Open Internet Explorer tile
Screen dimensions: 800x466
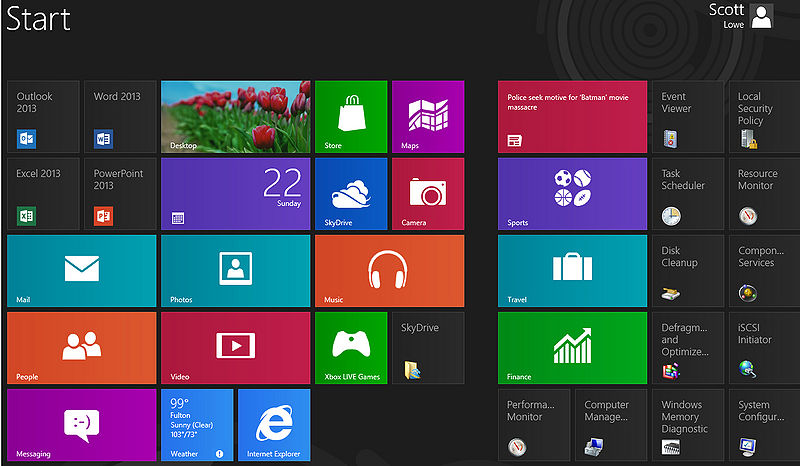click(273, 425)
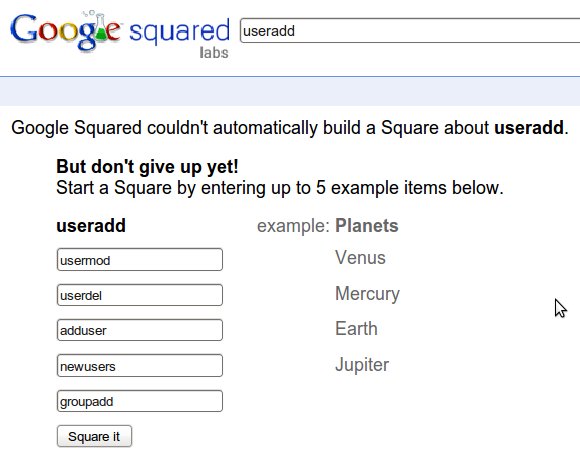Select the Venus example item

(x=360, y=257)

WHAT THIS TASK INVOLVES: Any pictures should be dropped; transcribe the rest of the records above exactly.

RESPONSE TO THIS TASK:
Open Internet Explorer tile
Screen dimensions: 800x466
click(273, 425)
Select the Venus example item

(x=360, y=257)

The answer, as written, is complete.